*Your objective*. Omit the images and return the remaining entries unchanged.

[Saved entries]
*** Block opens ***

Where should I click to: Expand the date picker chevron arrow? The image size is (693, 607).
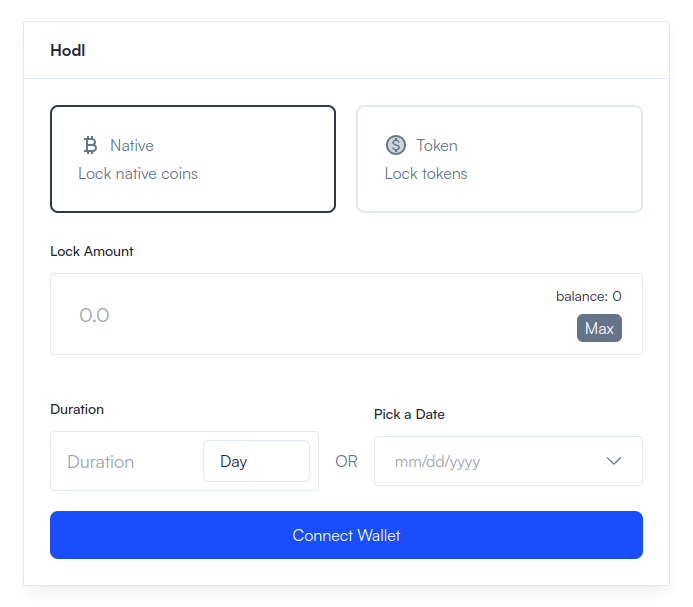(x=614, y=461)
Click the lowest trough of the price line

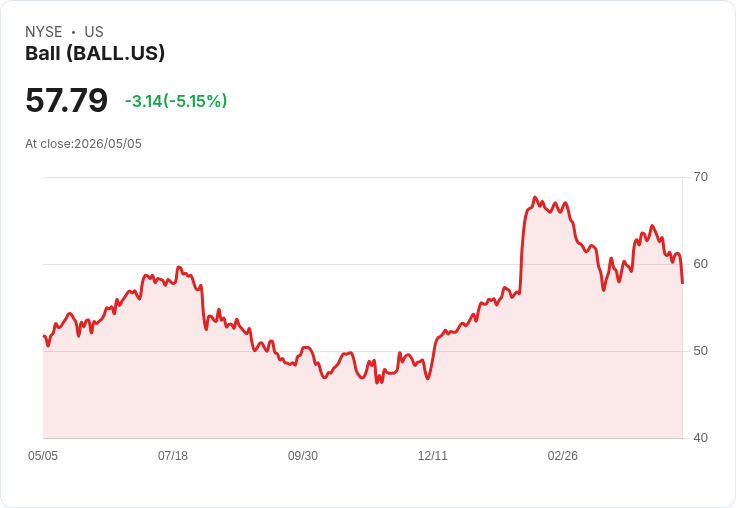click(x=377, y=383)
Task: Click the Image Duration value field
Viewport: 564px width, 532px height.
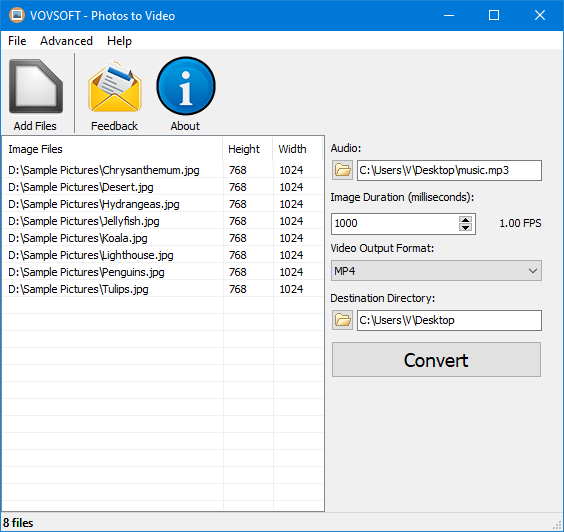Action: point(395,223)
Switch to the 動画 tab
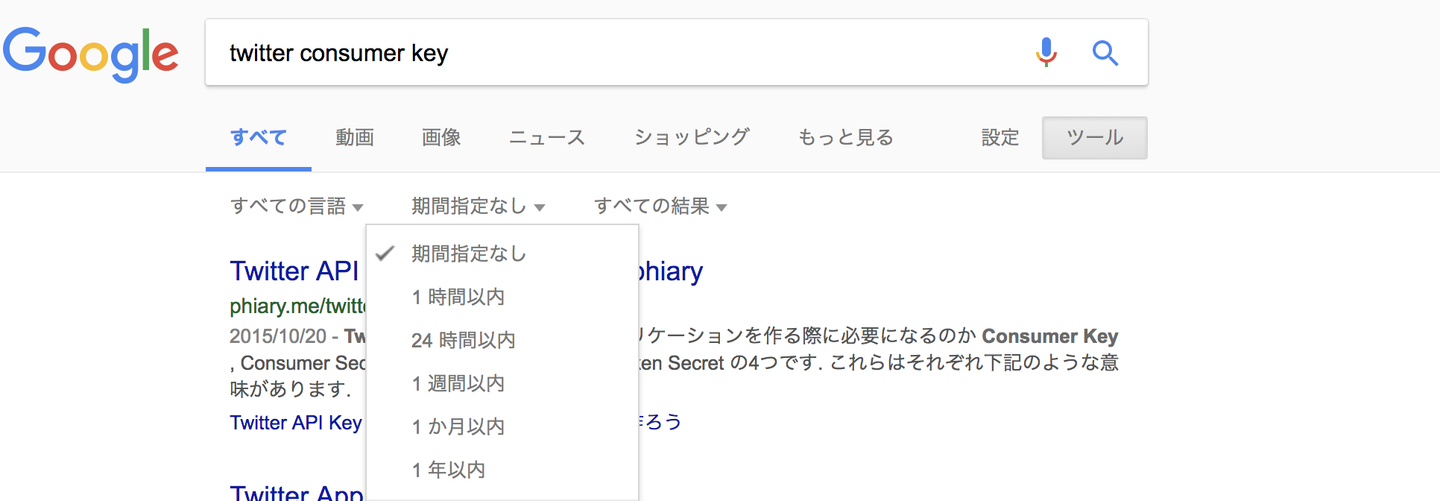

*** Block closes ***

*Exercise solution*.
Where should I click to: Expand the date picker chevron arrow? The image size is (693, 607).
(x=614, y=461)
Click the lowest trough of the price line

click(x=377, y=383)
Task: Click the Image Duration value field
Viewport: 564px width, 532px height.
Action: point(395,223)
Switch to the 動画 tab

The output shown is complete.